Chirpify CEO Chris Teso recently weighed in on the social commerce debate by sharing his definition of the term. (Just for the record Chirpify is a social commerce and payments platform for Twitter and Instagram.)
In the opening paragraph of his post, Teso states that the definition of social commerce has changed from recommendations of products by friends that eventually led to sales of said product to link sharing by brands inside social media. With that definition in mind, Teso suggests much of what we call social commerce today is really nothing more than social advertising.
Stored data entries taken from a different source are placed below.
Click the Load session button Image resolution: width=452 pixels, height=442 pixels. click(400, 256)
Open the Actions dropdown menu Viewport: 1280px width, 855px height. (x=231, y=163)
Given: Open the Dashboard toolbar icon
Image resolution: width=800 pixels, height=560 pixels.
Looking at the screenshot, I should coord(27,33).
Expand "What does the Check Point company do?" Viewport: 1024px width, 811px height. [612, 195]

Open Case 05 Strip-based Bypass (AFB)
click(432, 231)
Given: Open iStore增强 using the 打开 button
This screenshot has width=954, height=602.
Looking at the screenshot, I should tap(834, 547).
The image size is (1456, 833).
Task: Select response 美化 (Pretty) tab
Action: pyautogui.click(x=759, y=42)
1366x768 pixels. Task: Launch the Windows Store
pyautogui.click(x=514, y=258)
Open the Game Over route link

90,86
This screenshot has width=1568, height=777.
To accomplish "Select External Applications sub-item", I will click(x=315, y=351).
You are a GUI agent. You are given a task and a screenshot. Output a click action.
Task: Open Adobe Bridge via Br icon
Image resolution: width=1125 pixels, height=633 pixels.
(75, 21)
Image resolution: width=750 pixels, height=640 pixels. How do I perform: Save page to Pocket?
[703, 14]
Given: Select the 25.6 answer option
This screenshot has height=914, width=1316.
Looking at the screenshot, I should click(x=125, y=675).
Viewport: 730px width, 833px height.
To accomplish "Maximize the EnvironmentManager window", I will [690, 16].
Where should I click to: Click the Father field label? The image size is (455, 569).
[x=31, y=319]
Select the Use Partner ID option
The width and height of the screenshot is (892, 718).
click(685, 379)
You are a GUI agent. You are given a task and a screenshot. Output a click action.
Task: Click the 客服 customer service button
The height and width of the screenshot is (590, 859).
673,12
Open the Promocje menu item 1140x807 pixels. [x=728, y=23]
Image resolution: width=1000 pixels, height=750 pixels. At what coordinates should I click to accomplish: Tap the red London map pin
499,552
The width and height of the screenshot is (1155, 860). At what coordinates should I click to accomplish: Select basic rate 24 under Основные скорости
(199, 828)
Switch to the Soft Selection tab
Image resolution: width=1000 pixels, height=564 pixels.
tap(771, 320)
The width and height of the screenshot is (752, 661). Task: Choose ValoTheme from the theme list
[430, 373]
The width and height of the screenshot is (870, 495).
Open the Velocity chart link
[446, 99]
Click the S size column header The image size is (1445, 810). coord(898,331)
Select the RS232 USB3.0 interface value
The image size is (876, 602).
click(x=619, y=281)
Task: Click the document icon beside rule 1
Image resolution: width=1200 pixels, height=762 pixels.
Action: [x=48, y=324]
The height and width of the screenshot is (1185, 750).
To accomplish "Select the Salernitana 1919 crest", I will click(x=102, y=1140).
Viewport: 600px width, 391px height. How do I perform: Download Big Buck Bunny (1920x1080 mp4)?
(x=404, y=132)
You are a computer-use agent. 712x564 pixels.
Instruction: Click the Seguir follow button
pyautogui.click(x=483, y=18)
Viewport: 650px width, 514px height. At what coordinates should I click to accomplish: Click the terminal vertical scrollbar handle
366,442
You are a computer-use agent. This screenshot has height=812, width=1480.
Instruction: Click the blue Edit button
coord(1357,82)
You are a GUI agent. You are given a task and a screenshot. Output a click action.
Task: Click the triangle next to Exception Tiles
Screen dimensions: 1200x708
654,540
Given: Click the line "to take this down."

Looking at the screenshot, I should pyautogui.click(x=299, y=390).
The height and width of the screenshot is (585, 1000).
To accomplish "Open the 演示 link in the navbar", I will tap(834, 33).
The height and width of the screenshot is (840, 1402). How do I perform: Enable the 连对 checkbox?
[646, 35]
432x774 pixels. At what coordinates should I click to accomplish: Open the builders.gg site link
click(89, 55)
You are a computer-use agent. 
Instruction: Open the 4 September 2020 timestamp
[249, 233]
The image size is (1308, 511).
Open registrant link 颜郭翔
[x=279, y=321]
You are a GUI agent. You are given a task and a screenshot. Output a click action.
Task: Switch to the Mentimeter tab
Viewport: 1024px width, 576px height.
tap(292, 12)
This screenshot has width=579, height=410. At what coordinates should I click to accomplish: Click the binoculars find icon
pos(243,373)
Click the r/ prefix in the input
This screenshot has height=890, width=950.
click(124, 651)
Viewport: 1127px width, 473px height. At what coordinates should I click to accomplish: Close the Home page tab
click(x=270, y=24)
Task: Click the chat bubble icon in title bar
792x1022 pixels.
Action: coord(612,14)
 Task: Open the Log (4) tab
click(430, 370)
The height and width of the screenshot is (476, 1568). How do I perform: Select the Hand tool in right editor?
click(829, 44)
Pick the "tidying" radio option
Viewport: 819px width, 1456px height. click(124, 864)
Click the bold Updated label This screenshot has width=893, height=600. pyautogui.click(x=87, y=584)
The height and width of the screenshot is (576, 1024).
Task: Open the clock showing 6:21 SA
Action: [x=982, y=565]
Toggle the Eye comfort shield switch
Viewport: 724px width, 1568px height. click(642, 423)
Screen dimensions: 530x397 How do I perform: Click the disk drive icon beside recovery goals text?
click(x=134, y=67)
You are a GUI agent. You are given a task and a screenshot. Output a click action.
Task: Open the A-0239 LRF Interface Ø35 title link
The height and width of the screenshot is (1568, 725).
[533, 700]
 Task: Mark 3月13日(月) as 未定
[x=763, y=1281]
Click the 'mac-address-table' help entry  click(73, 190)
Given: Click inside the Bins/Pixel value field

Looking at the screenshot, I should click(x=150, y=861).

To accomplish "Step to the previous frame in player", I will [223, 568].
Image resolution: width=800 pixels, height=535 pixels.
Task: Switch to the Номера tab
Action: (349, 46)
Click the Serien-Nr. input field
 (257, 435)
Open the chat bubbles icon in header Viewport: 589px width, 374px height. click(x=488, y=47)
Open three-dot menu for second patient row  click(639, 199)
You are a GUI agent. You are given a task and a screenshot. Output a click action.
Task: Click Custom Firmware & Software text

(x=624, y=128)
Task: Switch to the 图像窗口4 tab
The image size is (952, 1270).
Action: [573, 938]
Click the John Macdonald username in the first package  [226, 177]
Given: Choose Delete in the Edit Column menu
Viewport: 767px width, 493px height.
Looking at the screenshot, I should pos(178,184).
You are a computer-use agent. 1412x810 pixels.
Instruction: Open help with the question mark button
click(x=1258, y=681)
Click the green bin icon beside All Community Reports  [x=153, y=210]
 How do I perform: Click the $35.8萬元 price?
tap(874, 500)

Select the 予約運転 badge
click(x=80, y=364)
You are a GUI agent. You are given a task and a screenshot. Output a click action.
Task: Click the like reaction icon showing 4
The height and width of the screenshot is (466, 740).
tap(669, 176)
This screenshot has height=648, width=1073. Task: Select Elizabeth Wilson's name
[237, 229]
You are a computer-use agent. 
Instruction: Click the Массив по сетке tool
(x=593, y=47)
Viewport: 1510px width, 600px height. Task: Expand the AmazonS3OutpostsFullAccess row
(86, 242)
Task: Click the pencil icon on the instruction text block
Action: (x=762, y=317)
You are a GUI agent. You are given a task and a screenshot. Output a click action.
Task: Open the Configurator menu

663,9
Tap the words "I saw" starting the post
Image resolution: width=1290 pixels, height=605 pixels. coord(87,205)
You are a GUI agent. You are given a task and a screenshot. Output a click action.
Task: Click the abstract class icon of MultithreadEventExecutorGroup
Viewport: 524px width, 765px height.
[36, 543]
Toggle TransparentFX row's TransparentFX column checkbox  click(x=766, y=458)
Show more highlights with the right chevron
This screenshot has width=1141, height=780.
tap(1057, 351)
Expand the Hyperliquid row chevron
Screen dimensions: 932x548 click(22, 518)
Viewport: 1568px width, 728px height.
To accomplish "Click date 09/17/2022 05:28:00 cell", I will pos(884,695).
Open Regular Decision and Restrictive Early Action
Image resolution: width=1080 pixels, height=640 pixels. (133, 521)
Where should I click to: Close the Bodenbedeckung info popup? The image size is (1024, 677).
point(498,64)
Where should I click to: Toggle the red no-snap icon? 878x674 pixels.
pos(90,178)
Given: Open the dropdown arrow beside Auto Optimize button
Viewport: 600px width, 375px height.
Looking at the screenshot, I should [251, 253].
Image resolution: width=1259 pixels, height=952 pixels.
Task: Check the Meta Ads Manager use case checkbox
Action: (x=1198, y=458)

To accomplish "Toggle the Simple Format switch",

“The problem with this, and previous definitions, is that it’s not actual commerce. It’s merely a link that attempts to redirect one’s attention, and browser, away from a social experience to a traditional e-commerce experience,” remarks Teso. “If a consumer can not pay in-stream on the social network, it’s not social commerce, it’s advertising.”
To him, this has ramifications that apply to conversion percentages, user experience, and data. Not only that, it requires too much of a commodity that is in scarce supply, attention. It also requires too much transactional friction for it to be effective, according to Tesco.
His definition: For commerce to truly be “social,” it must be in-stream, require few clicks and very little thought on the part of the purchaser. “Instant gratification” leads to more sales, pure and simple.
Teso camps on one major social commerce sticky wicket – data analysis: “[W]hen the social platform is disconnected from the commerce platform there is a chasm the data cannot cross.”
Conversely, it’s much easier to prove a case for social commerce when the social identity of the purchaser is directly connected to the purchase intent, which is what Chirpify enables.